• [Records shown]
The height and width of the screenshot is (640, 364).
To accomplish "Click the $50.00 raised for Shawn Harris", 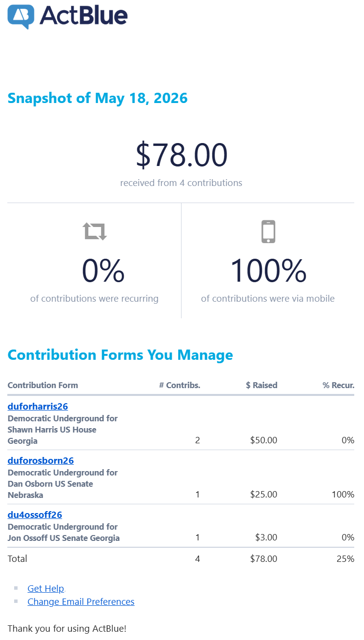I will click(263, 440).
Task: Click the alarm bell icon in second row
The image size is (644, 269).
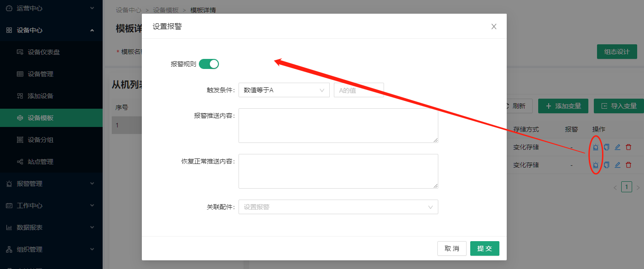Action: tap(595, 165)
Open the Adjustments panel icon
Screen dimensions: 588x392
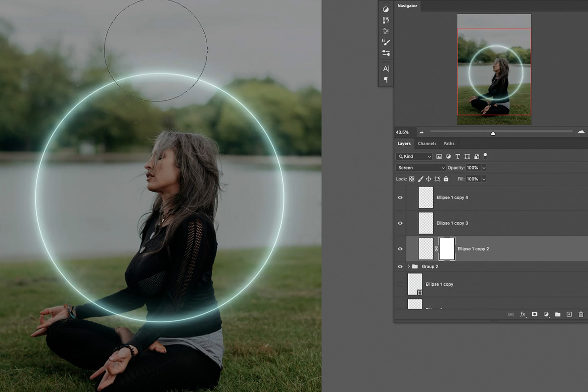point(386,9)
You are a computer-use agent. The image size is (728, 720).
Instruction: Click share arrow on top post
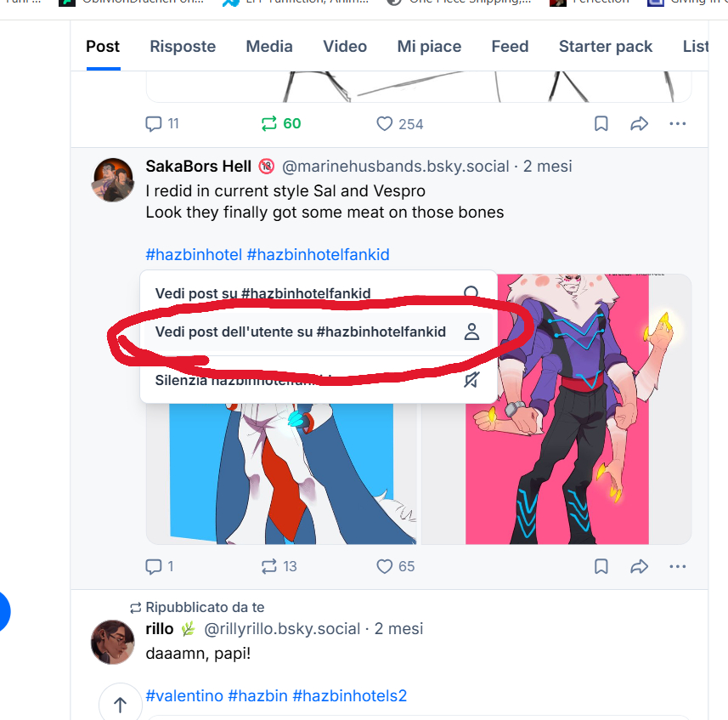point(639,124)
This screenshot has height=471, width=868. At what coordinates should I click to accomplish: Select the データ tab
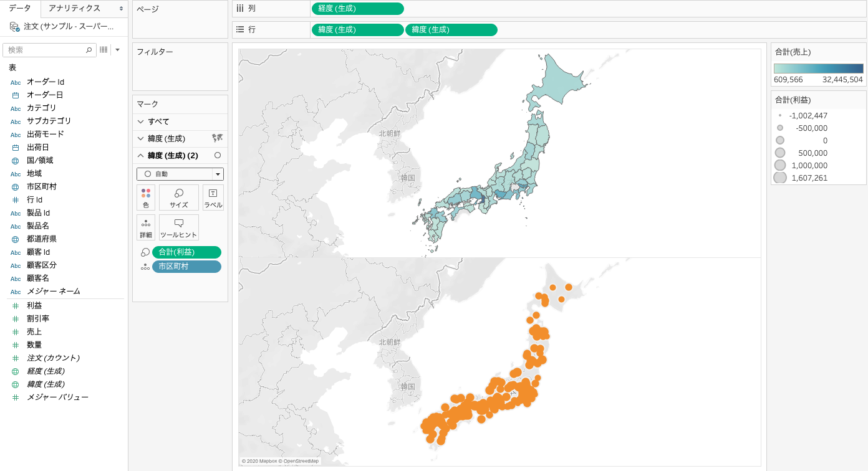pos(20,9)
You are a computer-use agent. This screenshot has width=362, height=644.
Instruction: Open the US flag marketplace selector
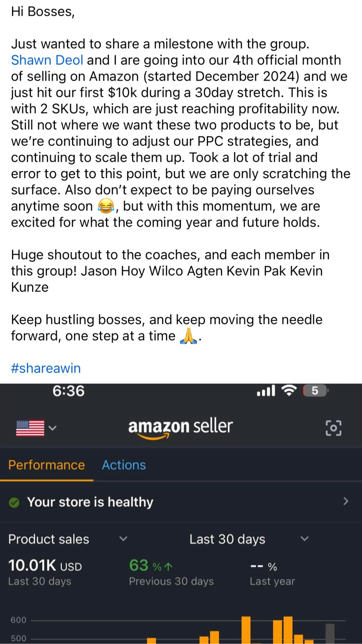(x=30, y=428)
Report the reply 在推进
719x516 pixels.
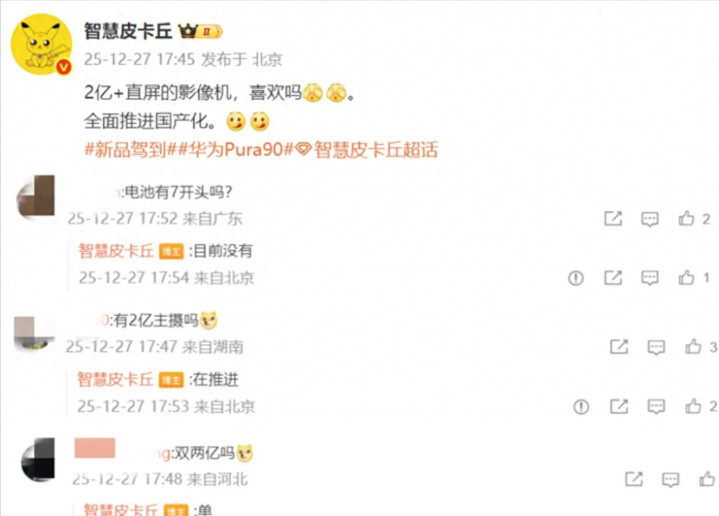point(581,407)
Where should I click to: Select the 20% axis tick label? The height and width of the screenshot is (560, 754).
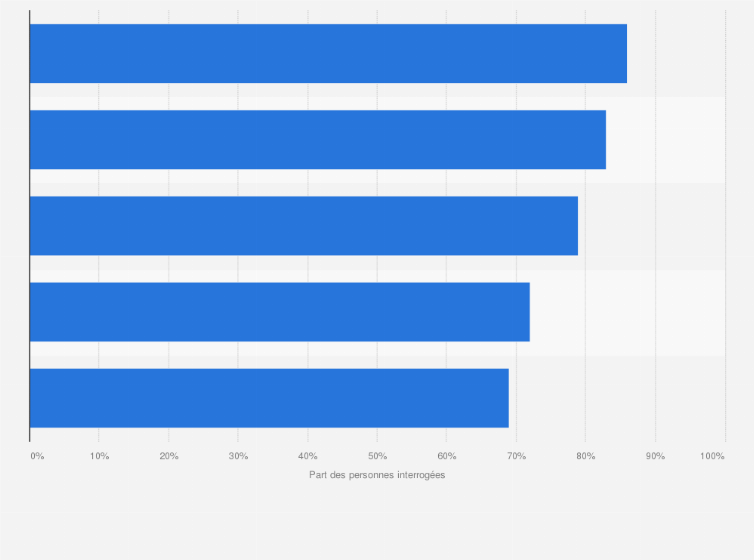(169, 456)
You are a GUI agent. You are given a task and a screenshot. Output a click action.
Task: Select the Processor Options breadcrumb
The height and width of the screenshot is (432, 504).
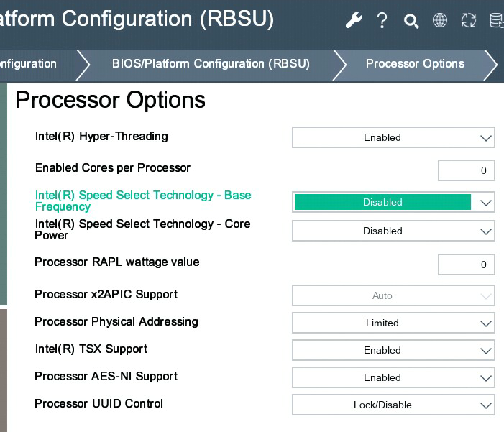pyautogui.click(x=415, y=64)
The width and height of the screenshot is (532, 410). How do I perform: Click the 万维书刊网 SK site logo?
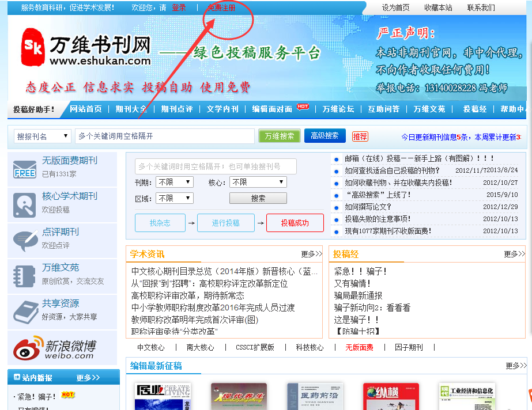tap(33, 47)
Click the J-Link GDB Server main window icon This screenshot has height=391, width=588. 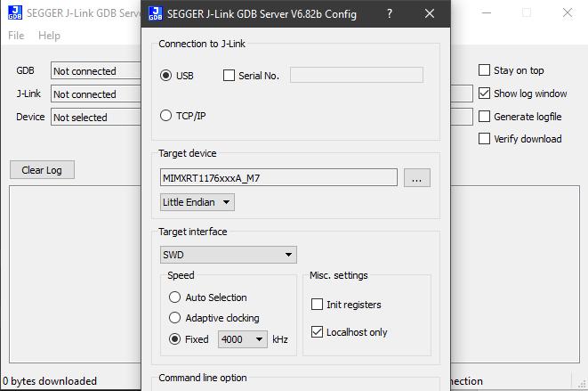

• [Instructions to follow] Once the line with "Task: Click the alarm bell icon in second row" has been found above, output that line and every later line exactly, stopping after the line with "Task: Select the Processor Options breadcrumb", and omit the pictures.

• [Answer box]
Task: Click the alarm bell icon in second row
The image size is (644, 269).
Action: tap(595, 165)
Open the Adjustments panel icon
Screen dimensions: 588x392
point(386,9)
You are a computer-use agent. The image size is (728, 720).
Instruction: Click share arrow on top post
point(639,124)
This screenshot has height=471, width=868. At what coordinates should I click to accomplish: Select the データ tab
pos(20,9)
You are a computer-use agent. This screenshot has width=362, height=644.
Instruction: Open the US flag marketplace selector
(x=30, y=428)
Report the reply 在推进
719x516 pixels.
point(581,407)
Where should I click to: Select the 20% axis tick label? The height and width of the screenshot is (560, 754).
(169, 456)
You are a GUI agent. You are given a task and a screenshot. Output a click action.
Task: Select the Processor Options breadcrumb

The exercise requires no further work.